* [Problem description] Look through the material below. Return exactly the lines from the one with "Where should I click to: Open the Kernel" through the one with "Given: Open the resolution dropdown arrow", both included.

* [Study material]
:::

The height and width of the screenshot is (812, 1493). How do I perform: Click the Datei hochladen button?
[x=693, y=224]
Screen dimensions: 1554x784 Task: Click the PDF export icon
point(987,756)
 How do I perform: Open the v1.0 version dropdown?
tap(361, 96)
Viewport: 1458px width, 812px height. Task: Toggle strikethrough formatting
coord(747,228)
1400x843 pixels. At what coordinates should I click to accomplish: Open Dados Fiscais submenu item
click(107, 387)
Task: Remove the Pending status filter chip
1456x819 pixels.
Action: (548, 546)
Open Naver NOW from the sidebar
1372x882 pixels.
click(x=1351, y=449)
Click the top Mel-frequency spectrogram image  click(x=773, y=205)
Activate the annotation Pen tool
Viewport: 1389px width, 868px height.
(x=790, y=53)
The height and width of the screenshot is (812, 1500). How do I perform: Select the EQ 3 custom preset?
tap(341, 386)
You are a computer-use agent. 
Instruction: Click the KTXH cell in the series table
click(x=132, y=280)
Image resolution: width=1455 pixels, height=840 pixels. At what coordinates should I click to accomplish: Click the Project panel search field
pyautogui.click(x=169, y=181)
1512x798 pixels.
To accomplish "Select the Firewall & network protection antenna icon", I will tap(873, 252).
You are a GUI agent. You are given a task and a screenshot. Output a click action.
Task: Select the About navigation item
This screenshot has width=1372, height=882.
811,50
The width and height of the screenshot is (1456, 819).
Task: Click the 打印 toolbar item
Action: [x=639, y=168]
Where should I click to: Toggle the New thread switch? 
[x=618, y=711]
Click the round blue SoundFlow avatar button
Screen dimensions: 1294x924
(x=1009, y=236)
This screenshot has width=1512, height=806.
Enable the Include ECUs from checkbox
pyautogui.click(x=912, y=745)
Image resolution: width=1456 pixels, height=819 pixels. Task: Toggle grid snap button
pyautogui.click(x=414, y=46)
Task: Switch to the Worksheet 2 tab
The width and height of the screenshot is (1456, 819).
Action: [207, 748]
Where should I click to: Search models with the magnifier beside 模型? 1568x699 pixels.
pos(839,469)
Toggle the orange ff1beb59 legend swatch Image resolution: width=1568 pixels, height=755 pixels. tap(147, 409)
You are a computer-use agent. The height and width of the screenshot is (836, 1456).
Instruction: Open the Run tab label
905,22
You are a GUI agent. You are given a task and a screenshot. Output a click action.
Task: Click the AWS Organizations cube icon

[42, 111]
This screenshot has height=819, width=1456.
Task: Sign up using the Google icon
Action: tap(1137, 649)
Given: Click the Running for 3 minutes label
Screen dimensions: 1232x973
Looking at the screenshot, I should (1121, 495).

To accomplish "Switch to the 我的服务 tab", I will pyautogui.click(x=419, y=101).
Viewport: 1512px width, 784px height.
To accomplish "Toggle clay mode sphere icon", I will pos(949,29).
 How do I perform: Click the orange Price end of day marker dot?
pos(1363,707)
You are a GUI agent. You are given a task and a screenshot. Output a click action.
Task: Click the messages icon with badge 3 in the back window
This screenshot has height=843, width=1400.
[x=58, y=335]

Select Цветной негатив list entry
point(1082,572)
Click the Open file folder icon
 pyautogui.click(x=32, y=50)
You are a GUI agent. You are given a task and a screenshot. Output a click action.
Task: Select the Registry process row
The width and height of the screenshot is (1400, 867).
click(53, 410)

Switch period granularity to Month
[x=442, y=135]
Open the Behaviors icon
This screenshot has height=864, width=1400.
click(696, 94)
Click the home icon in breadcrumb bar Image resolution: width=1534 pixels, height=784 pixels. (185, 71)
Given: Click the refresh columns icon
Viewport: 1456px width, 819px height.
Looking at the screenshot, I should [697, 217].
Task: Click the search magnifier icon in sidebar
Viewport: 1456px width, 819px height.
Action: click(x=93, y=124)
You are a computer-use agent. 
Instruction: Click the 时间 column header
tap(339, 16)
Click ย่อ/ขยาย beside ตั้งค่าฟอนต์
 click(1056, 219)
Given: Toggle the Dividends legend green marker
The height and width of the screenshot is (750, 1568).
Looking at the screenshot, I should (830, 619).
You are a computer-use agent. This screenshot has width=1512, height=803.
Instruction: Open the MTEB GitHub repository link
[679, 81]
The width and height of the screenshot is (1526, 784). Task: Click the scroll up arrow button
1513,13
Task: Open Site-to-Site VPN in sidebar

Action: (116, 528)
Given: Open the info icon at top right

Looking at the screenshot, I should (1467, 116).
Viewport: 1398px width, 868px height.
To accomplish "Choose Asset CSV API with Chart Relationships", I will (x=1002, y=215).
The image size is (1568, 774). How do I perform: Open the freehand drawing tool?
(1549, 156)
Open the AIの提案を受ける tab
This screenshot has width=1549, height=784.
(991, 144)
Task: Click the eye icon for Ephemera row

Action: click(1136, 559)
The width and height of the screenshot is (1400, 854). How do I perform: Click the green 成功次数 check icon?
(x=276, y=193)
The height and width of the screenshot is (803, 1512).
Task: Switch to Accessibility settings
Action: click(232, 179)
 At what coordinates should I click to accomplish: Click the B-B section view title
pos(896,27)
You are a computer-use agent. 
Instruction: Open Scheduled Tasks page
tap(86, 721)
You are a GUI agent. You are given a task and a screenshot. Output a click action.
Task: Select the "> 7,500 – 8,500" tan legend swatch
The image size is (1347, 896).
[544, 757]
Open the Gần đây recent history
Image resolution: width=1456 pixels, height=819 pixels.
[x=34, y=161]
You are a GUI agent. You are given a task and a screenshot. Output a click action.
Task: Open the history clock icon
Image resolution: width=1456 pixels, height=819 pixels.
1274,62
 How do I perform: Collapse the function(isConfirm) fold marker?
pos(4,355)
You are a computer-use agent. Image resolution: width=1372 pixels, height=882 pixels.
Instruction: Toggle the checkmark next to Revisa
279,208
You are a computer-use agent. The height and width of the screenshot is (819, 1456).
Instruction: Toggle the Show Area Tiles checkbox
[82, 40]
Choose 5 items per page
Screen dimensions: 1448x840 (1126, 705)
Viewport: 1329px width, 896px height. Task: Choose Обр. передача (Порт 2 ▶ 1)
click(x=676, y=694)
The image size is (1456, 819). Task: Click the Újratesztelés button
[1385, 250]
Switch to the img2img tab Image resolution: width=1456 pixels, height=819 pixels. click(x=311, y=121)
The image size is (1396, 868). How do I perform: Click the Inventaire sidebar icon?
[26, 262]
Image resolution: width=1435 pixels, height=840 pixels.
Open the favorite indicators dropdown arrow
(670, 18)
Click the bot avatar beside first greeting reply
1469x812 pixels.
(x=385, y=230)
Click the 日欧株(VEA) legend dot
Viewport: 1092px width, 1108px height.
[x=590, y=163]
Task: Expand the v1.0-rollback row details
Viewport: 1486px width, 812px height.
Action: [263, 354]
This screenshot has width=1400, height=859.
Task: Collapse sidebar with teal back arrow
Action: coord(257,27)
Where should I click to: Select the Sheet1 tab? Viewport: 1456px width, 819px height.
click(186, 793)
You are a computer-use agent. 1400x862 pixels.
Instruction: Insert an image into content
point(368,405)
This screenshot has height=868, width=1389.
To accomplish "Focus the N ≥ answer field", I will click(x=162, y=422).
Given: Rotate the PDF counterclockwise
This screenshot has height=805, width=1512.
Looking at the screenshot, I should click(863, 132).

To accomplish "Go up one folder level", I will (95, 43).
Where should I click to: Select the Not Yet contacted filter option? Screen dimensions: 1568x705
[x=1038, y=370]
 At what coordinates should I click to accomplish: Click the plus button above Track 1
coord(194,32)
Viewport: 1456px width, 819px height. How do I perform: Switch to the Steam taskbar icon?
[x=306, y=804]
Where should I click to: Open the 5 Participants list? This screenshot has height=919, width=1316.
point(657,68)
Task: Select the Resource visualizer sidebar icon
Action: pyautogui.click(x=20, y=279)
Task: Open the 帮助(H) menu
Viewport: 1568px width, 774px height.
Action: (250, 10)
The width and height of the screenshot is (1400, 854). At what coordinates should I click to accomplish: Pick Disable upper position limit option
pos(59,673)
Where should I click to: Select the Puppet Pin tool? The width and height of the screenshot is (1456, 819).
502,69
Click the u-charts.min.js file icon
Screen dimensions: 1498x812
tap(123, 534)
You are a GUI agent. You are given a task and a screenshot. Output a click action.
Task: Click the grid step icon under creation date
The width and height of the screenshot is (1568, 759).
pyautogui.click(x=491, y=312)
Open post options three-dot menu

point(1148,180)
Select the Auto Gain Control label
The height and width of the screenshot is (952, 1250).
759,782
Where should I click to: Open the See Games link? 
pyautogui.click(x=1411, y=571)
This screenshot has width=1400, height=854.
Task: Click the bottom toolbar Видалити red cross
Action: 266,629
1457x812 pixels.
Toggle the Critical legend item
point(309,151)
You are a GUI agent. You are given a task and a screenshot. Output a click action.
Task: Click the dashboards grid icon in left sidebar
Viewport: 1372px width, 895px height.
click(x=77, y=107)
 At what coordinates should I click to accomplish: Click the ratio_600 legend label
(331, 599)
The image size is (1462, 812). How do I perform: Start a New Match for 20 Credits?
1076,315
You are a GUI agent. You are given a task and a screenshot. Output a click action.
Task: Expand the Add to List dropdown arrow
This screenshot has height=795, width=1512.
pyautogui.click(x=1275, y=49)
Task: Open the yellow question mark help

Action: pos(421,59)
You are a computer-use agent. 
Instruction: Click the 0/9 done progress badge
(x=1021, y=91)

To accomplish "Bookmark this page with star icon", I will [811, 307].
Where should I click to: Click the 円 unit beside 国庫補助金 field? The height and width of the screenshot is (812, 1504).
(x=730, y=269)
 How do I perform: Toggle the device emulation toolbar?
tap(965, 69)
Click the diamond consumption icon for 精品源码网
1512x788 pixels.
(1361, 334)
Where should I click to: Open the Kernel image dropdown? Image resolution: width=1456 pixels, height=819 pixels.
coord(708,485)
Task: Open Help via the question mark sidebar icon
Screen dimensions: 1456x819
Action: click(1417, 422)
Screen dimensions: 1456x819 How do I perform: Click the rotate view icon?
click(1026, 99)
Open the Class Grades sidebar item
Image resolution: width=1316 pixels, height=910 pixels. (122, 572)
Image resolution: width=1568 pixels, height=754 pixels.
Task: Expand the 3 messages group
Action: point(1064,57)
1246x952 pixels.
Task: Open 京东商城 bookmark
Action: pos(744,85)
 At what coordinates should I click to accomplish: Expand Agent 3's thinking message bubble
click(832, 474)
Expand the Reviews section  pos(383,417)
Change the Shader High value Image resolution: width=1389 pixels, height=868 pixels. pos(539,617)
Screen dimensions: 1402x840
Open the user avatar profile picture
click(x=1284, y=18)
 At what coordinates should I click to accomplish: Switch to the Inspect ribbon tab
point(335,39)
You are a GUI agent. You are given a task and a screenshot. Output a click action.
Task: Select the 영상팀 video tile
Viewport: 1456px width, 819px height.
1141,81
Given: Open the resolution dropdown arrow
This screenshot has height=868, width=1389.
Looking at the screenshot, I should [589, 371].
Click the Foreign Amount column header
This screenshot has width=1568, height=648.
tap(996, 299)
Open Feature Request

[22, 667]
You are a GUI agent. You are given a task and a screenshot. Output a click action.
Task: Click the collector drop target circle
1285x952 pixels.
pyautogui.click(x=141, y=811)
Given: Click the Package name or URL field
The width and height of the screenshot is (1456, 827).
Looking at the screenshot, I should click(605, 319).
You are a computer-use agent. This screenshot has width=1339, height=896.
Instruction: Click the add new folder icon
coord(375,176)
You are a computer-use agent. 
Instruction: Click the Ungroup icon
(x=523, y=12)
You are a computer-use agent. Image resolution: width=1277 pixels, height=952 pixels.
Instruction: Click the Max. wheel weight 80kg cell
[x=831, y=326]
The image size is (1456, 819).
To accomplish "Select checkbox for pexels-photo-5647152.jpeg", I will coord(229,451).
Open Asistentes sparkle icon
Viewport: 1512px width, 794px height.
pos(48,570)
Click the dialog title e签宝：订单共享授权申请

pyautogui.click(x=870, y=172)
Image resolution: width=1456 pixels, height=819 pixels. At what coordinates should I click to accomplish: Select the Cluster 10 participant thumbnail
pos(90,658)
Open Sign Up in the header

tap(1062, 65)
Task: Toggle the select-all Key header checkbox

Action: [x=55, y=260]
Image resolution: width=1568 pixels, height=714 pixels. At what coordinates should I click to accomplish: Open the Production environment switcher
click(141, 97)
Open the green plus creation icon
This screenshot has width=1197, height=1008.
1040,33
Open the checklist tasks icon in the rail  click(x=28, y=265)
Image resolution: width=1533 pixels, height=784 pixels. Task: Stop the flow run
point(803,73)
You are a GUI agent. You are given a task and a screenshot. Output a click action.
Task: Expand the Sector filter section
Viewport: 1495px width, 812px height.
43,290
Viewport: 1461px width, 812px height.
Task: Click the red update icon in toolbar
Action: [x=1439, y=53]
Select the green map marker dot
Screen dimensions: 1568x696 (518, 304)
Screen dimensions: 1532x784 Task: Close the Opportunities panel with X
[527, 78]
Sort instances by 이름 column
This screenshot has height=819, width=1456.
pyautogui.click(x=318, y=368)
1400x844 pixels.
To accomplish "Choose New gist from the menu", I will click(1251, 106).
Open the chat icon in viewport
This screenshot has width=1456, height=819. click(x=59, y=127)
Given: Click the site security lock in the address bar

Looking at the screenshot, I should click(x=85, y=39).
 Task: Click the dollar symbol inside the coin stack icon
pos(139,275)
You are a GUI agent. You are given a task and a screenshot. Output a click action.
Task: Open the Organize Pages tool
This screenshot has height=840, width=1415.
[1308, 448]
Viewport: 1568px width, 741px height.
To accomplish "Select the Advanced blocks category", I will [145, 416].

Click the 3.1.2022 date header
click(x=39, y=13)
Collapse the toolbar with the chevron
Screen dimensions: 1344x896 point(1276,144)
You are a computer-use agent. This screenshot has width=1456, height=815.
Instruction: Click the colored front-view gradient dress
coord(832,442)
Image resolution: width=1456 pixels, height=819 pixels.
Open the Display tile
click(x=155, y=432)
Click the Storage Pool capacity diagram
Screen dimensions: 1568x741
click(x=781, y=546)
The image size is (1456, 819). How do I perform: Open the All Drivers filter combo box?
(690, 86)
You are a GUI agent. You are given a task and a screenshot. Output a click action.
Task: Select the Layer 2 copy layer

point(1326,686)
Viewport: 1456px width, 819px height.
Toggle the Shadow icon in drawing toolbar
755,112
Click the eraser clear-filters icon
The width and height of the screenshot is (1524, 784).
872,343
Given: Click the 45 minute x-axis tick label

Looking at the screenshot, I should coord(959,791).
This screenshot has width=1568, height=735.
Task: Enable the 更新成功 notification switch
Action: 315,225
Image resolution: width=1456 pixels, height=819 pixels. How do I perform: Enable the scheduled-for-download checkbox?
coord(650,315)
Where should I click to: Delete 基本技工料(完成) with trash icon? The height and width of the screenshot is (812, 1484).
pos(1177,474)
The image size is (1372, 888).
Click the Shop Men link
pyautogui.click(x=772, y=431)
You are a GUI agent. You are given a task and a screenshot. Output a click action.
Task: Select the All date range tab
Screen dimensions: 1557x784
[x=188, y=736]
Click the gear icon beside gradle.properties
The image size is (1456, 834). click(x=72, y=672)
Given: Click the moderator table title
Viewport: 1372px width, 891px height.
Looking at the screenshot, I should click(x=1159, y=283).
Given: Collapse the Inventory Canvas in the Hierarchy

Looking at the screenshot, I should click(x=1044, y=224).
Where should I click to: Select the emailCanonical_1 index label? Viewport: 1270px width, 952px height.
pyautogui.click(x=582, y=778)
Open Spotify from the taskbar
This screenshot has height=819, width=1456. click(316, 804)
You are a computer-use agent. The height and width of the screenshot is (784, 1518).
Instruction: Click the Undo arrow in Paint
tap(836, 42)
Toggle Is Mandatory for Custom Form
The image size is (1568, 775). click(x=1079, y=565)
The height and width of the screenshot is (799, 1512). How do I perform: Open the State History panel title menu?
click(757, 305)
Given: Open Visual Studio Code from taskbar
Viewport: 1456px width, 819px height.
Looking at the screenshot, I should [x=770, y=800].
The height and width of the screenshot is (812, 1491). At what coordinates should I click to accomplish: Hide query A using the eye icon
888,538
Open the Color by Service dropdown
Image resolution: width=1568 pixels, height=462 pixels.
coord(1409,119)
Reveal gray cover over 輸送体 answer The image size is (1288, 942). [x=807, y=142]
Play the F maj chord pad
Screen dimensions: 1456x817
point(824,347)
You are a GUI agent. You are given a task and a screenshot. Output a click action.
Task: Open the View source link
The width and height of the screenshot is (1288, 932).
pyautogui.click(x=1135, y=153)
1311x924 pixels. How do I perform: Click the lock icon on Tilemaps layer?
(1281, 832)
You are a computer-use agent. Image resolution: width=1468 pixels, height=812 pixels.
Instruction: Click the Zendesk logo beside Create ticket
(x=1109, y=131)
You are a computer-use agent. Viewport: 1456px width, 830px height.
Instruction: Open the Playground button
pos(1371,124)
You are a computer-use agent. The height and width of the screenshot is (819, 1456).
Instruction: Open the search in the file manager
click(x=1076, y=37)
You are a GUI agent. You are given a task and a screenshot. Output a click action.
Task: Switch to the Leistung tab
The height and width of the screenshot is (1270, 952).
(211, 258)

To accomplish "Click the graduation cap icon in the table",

:::

* [Result of the exercise]
Where should I click to: Open the Kernel image dropdown? Image resolution: width=1456 pixels, height=819 pixels.
coord(708,485)
Task: Open Help via the question mark sidebar icon
Screen dimensions: 1456x819
Action: click(1417, 422)
Screen dimensions: 1456x819 How do I perform: Click the rotate view icon?
click(1026, 99)
Open the Class Grades sidebar item
Image resolution: width=1316 pixels, height=910 pixels. (122, 572)
Image resolution: width=1568 pixels, height=754 pixels.
Task: Expand the 3 messages group
Action: point(1064,57)
1246x952 pixels.
Task: Open 京东商城 bookmark
Action: pos(744,85)
 At what coordinates should I click to accomplish: Expand Agent 3's thinking message bubble
click(832, 474)
Expand the Reviews section  pos(383,417)
Change the Shader High value Image resolution: width=1389 pixels, height=868 pixels. pos(539,617)
Screen dimensions: 1402x840
Open the user avatar profile picture
click(x=1284, y=18)
 At what coordinates should I click to accomplish: Switch to the Inspect ribbon tab
point(335,39)
You are a GUI agent. You are given a task and a screenshot. Output a click action.
Task: Select the 영상팀 video tile
Viewport: 1456px width, 819px height.
1141,81
Given: Open the resolution dropdown arrow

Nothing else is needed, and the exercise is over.